■ **Texte fourni**

L'auteur du « Traité d'économie marxiste », Ernest Mandel, a écrit dans la revue « Les Temps modernes » d'août-septembre 1964, un article intitulé «  L'apogée du néo­capitalisme et ses lendemains ».

Voici comment il y caractérise ce qu'il veut bien nommer le « néo-capitalisme » :

« 1) L'accroissement du rythme de l'innovation technologique et la réduction de la durabiIité du capital fixe rendent nécessaire le calcul, aussi exact que possible, de l'amortissement et de l'usure « morale » du capital et une planification à long terme plus précise des prix de revient, ce qui est aujourd'hui possible grâce aux rapides progrès du calcul électronique et grâce à l'application de cette technique à la prévision économique en général (recherche opérationnelle, etc.);
2) La troisième révolution industrielle comme celles l'ont précédée, se traduit à son tour par une formidable augmentation de la productivité industrielle ou, en d'autres termes, par une nouvelle contradiction aiguë entre une capacité de production apparemment illimitée et les limites de la demande réelle, c'est-à-dire du mar­ché. La réalisation de la plus-value se heurtant à des difficultés croissantes, il en résulte une AUGMENTA­TION CONTINUE DES COUTS DE VENTE, d'où le développement continu des techniques de marketing, d'étude des marchés, de calcul de l'élasticité de la demande, etc. (et des bouffonneries moins subtiles de la publicité);
3) La nécessité d'éviter à tout prix la répétition d'une crise du type de celle de 1929 étant devenue une question de vie ou de mort pour le capitalisme dans les conditions actuelles de guerre froide et de progression des forces anti-capitalistes dans le monde entier, l'État fait de plus en plus largement appel aux techniques anticycliques ainsi qu'aux techniques de création de pouvoir d'achat et de redistribution des revenus. La garantie - directe ou indirecte - du profit privé par l'Etat est devenu un des traits prédominants du capitalisme contemporain, cette garantie pouvant aller de la subvention à l'industrie privée - selon des modalités très diverses à la «  nationalisation des pertes » ;
4) La combinaison de ces différents facteurs se traduit par l'introduction dans l'économie capitaliste des techniques de planification ou, plus exactement, des techniques de programmation indicative, qui ne sont autre chose que l'établissement, par les groupements patronaux, de prévisions intégrées de la demande et de la production (basées sur la projection des tendances actuelles, rectifiée par les calculs d'élasticité de la demande) et qui contribuent à donner une assise relativement plus rationnelle aux investissements capitalistes. »

Ce qui nous intéresse d'abord, c'est la méthode de notre économiste « marxiste ». Comparons-la à celle de Lénine lorsqu'il écrivait « L'impérialisme, stade suprême du capitalisme ». On y lit, dès le début du chapitre VII intitulé : «  L'impérialisme, stade particulier du capitalisme » :

« ... L'impérialisme a surgi comme le développement et la continuation directe des PROPRIÉTÉS ESSENTIELLES du capitalisme en général. Mais le capitalisme n'est devenu l'impérialisme capitaliste qu'à un degré défini, très élevé, de son développement, quand certaines des qualités essentielles du capitalisme ont commencé à se transformer en leurs antinomies; quand sur toute la ligne sont FORMES ET REVELES LES ELEMENTS D'UNE EPOQUE DE TRANSITION DU CAPITALISME A UNE STRUCTURE ECONOMIQUE ET SOCIALE SUPERIEURE » (ce qui est souligné, l'est par nous).

■ **Données fournies**
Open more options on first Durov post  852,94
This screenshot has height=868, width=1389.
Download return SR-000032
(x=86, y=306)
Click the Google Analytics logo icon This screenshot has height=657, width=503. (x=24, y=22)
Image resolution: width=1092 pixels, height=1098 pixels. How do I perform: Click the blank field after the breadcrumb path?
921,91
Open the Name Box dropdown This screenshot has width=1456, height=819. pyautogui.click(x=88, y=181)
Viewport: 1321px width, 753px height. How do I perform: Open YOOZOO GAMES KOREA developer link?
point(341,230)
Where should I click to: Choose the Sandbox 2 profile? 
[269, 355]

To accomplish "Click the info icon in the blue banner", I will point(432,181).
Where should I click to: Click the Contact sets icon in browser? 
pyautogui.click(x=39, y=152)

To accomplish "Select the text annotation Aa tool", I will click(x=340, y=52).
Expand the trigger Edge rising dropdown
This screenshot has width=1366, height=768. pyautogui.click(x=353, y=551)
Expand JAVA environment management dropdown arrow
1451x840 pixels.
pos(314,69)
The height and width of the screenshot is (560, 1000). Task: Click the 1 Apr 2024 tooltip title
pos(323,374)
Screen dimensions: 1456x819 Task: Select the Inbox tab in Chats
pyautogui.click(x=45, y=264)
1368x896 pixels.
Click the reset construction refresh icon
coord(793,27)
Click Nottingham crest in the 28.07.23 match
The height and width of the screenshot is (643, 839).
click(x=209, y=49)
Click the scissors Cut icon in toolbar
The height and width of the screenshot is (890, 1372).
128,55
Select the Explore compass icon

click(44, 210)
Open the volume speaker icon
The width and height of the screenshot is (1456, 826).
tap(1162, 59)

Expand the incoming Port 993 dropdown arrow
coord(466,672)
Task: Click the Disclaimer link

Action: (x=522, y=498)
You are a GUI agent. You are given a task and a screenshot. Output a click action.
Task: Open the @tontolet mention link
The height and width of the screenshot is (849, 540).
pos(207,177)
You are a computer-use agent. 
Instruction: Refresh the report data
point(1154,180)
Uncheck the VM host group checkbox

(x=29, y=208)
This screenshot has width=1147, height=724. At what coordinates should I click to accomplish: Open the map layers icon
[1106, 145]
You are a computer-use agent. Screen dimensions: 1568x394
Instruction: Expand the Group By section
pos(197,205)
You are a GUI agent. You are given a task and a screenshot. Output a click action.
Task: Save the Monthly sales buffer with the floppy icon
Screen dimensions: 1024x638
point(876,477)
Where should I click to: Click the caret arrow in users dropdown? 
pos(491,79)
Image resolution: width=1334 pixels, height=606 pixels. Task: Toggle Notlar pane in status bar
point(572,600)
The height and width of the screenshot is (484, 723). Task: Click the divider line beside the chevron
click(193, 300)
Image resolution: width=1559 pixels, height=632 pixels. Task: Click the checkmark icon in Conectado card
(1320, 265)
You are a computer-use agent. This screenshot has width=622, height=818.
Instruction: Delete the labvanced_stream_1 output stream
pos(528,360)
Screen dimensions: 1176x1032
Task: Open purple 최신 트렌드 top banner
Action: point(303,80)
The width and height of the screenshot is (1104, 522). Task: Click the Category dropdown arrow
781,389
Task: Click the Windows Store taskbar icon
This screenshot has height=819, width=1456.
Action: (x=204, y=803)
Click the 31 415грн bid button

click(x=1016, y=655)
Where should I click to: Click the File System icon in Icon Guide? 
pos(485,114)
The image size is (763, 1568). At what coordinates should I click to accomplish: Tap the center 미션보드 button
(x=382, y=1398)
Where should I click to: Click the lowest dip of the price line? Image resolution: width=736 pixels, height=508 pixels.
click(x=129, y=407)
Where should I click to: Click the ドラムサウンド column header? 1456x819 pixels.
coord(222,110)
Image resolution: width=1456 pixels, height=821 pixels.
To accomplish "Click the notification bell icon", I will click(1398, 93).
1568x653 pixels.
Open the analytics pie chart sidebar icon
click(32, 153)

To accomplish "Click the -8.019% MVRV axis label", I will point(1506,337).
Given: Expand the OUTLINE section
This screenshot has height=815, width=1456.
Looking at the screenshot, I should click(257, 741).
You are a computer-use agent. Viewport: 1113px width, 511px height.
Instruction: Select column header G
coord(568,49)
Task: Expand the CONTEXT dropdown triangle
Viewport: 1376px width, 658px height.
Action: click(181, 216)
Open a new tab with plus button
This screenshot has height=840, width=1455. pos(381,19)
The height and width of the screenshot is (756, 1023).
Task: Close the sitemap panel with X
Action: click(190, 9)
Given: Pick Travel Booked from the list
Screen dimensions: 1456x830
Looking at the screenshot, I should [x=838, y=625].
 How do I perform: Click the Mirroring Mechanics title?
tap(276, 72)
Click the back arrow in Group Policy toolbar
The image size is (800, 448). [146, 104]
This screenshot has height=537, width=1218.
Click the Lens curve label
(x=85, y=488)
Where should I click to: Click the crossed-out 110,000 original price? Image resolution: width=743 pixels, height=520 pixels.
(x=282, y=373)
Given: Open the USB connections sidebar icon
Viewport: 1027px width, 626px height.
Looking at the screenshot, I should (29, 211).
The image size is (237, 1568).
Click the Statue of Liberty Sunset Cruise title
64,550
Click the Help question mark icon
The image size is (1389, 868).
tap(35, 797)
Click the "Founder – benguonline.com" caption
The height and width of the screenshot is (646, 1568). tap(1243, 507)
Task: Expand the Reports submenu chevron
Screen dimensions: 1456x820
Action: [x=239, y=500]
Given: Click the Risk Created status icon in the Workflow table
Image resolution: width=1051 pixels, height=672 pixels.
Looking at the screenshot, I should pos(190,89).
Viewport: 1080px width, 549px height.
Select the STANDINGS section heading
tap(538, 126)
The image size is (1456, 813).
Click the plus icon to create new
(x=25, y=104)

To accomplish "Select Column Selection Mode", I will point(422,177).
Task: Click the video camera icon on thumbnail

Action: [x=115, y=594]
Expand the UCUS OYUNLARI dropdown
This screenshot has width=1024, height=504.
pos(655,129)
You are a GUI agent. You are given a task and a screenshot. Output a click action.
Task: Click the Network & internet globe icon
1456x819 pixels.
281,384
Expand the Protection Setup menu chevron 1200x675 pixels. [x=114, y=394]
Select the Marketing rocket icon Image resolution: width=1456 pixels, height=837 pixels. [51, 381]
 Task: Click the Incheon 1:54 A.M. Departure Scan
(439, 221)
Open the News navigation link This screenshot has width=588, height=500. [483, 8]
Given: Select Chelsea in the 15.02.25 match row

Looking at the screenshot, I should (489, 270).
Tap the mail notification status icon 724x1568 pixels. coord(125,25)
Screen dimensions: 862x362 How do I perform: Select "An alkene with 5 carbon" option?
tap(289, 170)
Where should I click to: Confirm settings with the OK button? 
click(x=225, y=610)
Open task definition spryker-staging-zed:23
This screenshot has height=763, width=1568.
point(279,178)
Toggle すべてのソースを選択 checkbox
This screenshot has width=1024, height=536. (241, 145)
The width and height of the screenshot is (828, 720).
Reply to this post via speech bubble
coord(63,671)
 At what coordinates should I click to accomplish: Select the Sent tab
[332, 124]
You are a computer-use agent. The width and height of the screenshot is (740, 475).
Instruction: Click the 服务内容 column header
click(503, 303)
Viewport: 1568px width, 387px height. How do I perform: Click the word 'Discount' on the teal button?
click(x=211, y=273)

■ **Consignes à suivre**
A – Répondez à ces questions sur le texte fourni :
(i) Dans quelle revue, et dans quel numéro, Ernest Mandel a-t-il publié son article ?
(ii) Selon le point 2) de la citation de Mandel, quels coûts connaissent une augmentation continue ?
(iii) Quel est le titre du chapitre VII de l'ouvrage de Lénine cité ?
B – Recopiez à l'identique les lignes des données, en commençant par celle qui contient « Expand the Protection » et en terminant par celle qui contient « Looking at the screenshot, I should (489, 270). ».

■ **Réponses**
A –
(i) Dans la revue « Les Temps modernes », numéro d'août-septembre 1964.
(ii) Les coûts de vente.
(iii) « L'impérialisme, stade particulier du capitalisme ».

B –
Expand the Protection Setup menu chevron 1200x675 pixels. [x=114, y=394]
Select the Marketing rocket icon Image resolution: width=1456 pixels, height=837 pixels. [51, 381]
 Task: Click the Incheon 1:54 A.M. Departure Scan
(439, 221)
Open the News navigation link This screenshot has width=588, height=500. [483, 8]
Given: Select Chelsea in the 15.02.25 match row

Looking at the screenshot, I should (489, 270).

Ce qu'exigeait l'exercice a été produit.